Brief:
Answer these questions about the Dust overview below:
1. Which library does Dust use to implement its parsing?
2. What symbol performs an assignment in Dust?
3. How is a single-line comment started?

BEGIN Selection

Dust is the working title for a multi-paradigm, expression-based, interpreted programming language. The development and design of Dust is largely intended as a hobby project that would explore how programming languages are designed and implemented by growing and nurturing the small seed that has sat in my mind for a couple of years into a fully-featured language. It is not intended to be a "research" endeavor that seeks to try out new paradigms and implementations. Indeed, many of dust's features are cobbled together from many different languages (ie. C++, Lua, Haskell, Python).

Note: As of 8/3/2016 I have stopped active development on Dust. There may be some updates in the future as the desire strikes me, but development is otherwise frozen. In starting this project, I set out to learn how languages and interpreters are developed and implemented and I have accomplished that goal for a long time. All that is left for me to do with this project is the slight tweaking and improvements that would be necessary to make this language perfect. However, since I see no future for the language in public use and I have begun to dislike some of my design decisions (type system too simplistic, hacky implementation, etc), the cost of continual working on this project outweighs the desire and time to continue it. So after some deliberation, I've decided to say goodbye for now.

Dust is built using the PEGTL library to implement its parsing algorithm. Many thanks to ColinH for both creating an intuitive and efficient parsing library, and for providing excellent documentation.

Dust is built and designed using Visual Studio 2015 and remains untested on other compilers. However, provided the compiler supports C++14, compilation should not be an issue. Currently the Dust interpreter and runtime (including repl loop and test suite) consist of just over 5000 SLOC, split across header and source files

Dust

Now with the introduction and technical details out of the way, allow me to show you a quick run-through of dust syntax, semantics and features.

print("Welcome to the Dust Language")			## Note: Functions are not yet implemented in the interpreter

Semantical Design

Dust is designed to be an expression-based programming language. This means that every, or nearly every, construction in dust is reducible to a single value, which can then be used by other expressions or ignored. [BENEFITS OF THE EXPRESSION-BASED MODEL].

Dust also natively supports many programming paradigms, including OOP, imperative, and functional styles (Though currently the functional support is lacking).

Basic Syntax (needs work)

Scoping in dust is performed similar to python, being dependent on explicit indentation (currently a '\t' is expected, see Issues #19).

Two #'s are used to start a single-line comment. There is currently no syntax for multi-line comments.

Assignments

An assignment in dust is performed through the ':' symbol, expecting a list of variables on the left and an expression list on the right. An assignment expression evaluates to the value of the last assigned variable and has the lowest priority of all dust expressions.

b: 3 ^ 2
(a: 1) = 1                             ## true
c: b = 8 + a                           ## true

Compound assignments can be performed by appending a binary operator after the assignment operator (eg. ":+"). The expression is then evaluated as if the variable being assigned was spliced in between the assignment and the compound operators. The original expression is treated as if it was surrounded by parentheses.

END Selection
BEGIN Dataset content

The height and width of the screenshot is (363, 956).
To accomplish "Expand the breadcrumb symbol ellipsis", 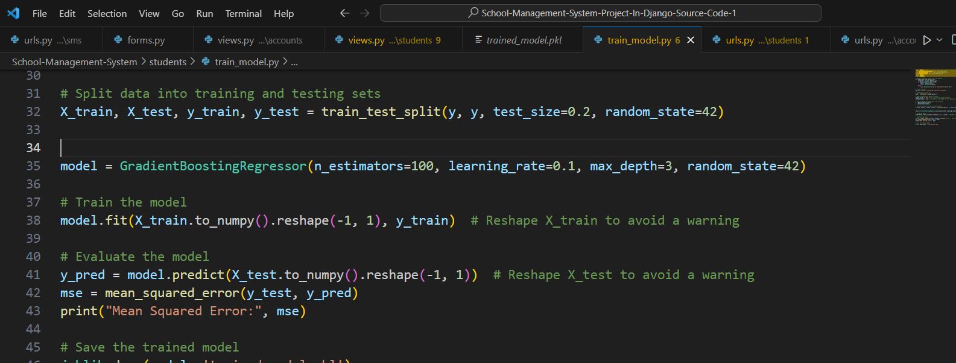I will 294,62.
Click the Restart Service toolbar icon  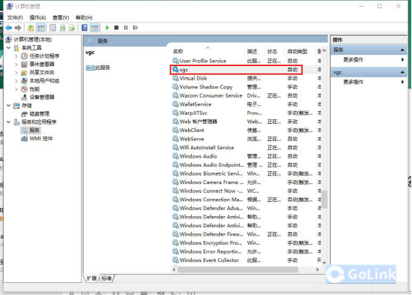[136, 28]
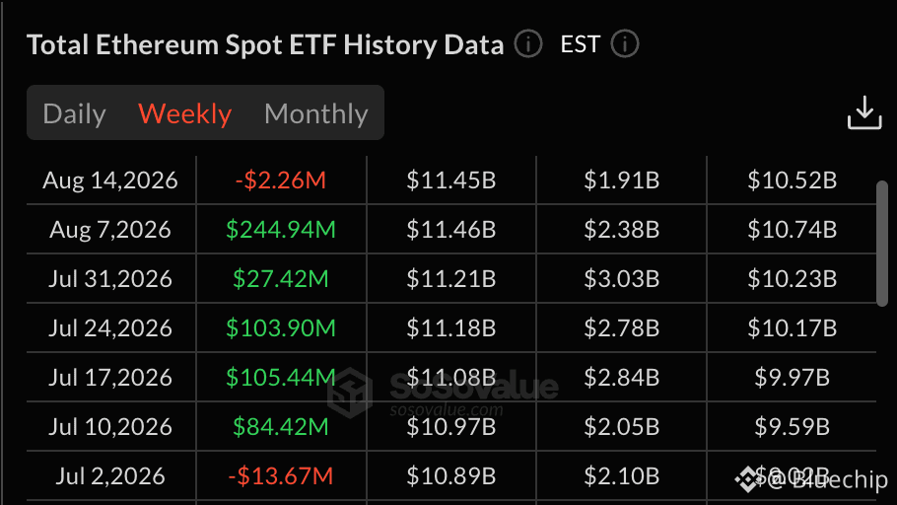This screenshot has height=505, width=897.
Task: Click the -$2.26M net outflow value
Action: [280, 180]
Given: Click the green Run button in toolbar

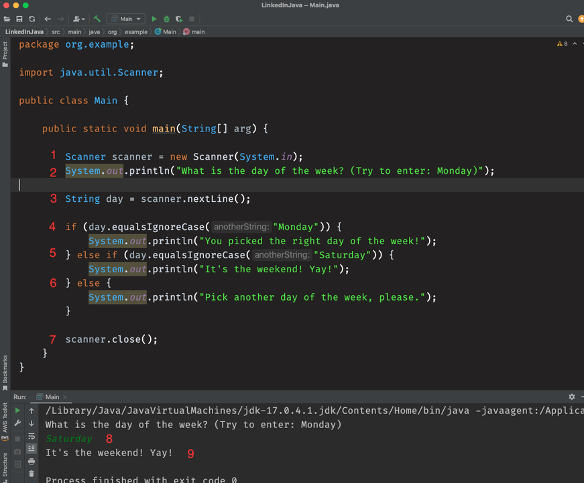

END Dataset content

Problem solution:
1. PEGTL
2. The ':' symbol
3. With two #'s